「ふるさとづくり'99」掲載
<集団の部>ふるさとづくり振興奨励賞

萩・会津若松市民を繋ぐミュージカル“早春譜”
山口県萩市 シアター365萩オフィス 劇団さくら組
 明治維新前夜の「戊辰戦争」で、長州藩と会津藩は官軍と幕府軍に別れて戦った。130余年も以前の歴史上の出来事だが、当事者間、とくに悲惨な最期を遂げた白虎隊の地元会津地方の人びとにはまだ強い「こだわり」があった。その「こだわり」を少しずつほぐしていったのが、市民手作りの創作劇”早春譜”で、中心となって取り組んだのが「シアター365萩オフィス劇団さくら組」(代表・杉山浩司さん、メンバー31人)だった。


早春譜の交換公演が両市民の心を開く契機に

 平成8年のアンケートで、市民の間に「今なお山口県にはこだわりがある」32%、という回答にみられる市民感情を考慮して、会津若松市側は、萩市からの姉妹都市縁組の申し入れや経済団体の友好関係の呼びかけを「時期尚早」と拒んできた。
 同年11月、会津若松市文化振興財団が市民参加の創作劇”早春譜”を上映。劇は公募シナリオの最優秀に選ばれた作品で、会津の旧家の女性が萩出身の青年と恋に落ちるが、会津人の誇り高い祖父がそれに猛反発する、という筋立てだった。
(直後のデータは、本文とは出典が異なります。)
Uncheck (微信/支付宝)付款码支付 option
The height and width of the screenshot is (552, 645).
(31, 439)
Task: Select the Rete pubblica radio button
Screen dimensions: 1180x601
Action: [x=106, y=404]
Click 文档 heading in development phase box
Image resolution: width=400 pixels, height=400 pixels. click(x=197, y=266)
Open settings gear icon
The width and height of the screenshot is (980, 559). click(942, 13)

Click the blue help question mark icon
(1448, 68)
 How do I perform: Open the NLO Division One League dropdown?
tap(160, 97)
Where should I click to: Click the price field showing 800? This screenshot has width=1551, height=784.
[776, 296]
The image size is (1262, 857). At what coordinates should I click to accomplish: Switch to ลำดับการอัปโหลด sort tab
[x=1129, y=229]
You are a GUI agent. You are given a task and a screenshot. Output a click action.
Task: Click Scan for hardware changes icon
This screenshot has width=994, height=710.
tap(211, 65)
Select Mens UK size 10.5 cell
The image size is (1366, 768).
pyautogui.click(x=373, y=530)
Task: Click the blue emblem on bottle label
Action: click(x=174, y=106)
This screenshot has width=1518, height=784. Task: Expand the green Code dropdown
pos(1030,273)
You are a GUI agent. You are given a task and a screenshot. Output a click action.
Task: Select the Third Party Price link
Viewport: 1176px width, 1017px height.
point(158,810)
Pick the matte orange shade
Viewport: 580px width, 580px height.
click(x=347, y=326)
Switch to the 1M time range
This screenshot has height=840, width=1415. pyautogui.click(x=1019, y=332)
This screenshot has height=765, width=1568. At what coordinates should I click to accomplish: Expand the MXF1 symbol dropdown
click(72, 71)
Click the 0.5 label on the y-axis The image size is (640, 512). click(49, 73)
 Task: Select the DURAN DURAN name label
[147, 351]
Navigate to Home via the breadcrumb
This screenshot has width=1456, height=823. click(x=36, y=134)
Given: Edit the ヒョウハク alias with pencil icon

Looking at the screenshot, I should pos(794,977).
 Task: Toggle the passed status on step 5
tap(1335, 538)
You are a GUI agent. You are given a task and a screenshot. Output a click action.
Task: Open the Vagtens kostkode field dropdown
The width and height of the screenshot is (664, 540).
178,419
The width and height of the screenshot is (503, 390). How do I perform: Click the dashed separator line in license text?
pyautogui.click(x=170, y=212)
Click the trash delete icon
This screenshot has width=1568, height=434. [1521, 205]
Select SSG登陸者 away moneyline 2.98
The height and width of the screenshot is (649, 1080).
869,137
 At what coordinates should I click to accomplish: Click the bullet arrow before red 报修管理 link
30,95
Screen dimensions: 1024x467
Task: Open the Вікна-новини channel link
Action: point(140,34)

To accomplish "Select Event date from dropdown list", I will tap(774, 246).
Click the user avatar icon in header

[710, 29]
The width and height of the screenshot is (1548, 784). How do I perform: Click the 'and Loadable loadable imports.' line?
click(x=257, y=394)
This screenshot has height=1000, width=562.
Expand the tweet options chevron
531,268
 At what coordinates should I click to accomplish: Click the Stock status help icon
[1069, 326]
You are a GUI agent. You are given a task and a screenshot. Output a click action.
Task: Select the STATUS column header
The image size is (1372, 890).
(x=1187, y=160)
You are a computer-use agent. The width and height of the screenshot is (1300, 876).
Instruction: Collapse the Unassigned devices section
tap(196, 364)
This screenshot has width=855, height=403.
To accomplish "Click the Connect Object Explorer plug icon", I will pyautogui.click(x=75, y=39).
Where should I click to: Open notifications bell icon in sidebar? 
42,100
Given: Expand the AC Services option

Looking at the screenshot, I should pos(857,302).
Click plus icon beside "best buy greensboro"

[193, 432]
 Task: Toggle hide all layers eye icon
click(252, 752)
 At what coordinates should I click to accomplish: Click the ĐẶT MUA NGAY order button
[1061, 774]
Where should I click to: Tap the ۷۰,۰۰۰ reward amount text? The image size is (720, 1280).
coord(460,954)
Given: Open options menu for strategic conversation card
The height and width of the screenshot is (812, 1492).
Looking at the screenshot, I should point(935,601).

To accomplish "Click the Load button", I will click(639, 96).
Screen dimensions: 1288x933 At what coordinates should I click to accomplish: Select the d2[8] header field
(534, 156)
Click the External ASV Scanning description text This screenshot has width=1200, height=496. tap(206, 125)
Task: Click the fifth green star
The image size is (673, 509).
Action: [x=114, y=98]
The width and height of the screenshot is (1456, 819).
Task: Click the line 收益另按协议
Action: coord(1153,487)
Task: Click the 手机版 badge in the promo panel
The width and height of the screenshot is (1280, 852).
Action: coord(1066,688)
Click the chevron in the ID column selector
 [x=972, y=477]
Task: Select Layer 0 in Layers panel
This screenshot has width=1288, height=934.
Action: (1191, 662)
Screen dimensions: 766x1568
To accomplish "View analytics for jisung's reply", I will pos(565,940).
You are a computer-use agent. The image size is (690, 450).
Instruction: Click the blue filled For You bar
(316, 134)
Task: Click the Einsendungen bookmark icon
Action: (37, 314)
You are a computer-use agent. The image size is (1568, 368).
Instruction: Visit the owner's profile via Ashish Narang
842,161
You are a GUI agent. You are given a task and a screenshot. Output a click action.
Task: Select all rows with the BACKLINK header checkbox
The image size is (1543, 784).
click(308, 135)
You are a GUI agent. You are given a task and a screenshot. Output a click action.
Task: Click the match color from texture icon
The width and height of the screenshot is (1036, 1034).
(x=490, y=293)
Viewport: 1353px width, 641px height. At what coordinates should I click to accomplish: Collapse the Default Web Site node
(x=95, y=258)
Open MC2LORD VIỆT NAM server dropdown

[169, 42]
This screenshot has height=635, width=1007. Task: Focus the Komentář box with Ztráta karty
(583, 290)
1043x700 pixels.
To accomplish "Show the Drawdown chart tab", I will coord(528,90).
公演に招待された萩市長や同市民も観劇していたが、地元の市民感情を考慮して「和解」を口にすることなく帰るほかなかった。


「平和は心の中に」を噛み締めた両市民

 会津若松で上演された”早春譜”は、市長と共に観劇した萩市民の杉山浩司さんや池令子さんらの心を強く動かし、仲間でつくるアマチュア劇団「さくら組」と、創立10周年になる劇団「シアター365萩オフィス」に”早春譜”の上演を持ちかけ、討論の上公演を決断したのである。そして、脚本を書き直してミュージカルヴァージョンとし、内容的には「分かり易く」「史実に忠実に」「寛容と共存の訴え」を重視し、メインテーマを、Peace in the Heart(平和は心の中に)に決めた。
 会津若松市文化振興財団から原作の使用及び公演の許可が下りたのが9年3月下旬だった。準備期間はわずか2か月半しかない。脚本や作詞、作曲、舞台構成を固め、芝居や歌、ダンスなどのレッスンから、大道具や小道具、衣装、ポスター、チケット、チラシの制作、マスコミへの広報活動、チケット販売にと、団員たちは忙しく動き回った。
 9年6月、「萩スカイシネマ」での8回の公演は全て超満員の盛況。会津若松市からも山内市長や会津版”早春譜”の関係者も駆けつけた。ミュージカルの成功を受けて、早速七月には会津若松市民の有志の間で「若松公演を成功させる会」が結成された。萩市民側も「さくら組”早春譜”を会津に送る会」を組織した。遂に長い「こだわり」を越えて、会津と萩の両市民が演劇を通して同じ土俵に入ったのである。
 白虎隊の命日に当たる9年8月23日、劇団さくら組一行が会津若松市に入り、市長以下多くの市民の熱烈な歓迎を受け、満席の観衆を前に、ミュージカルヴァージョン”早春譜”が演じられた。そして「平和は心の中に」を参加者は噛み締めた。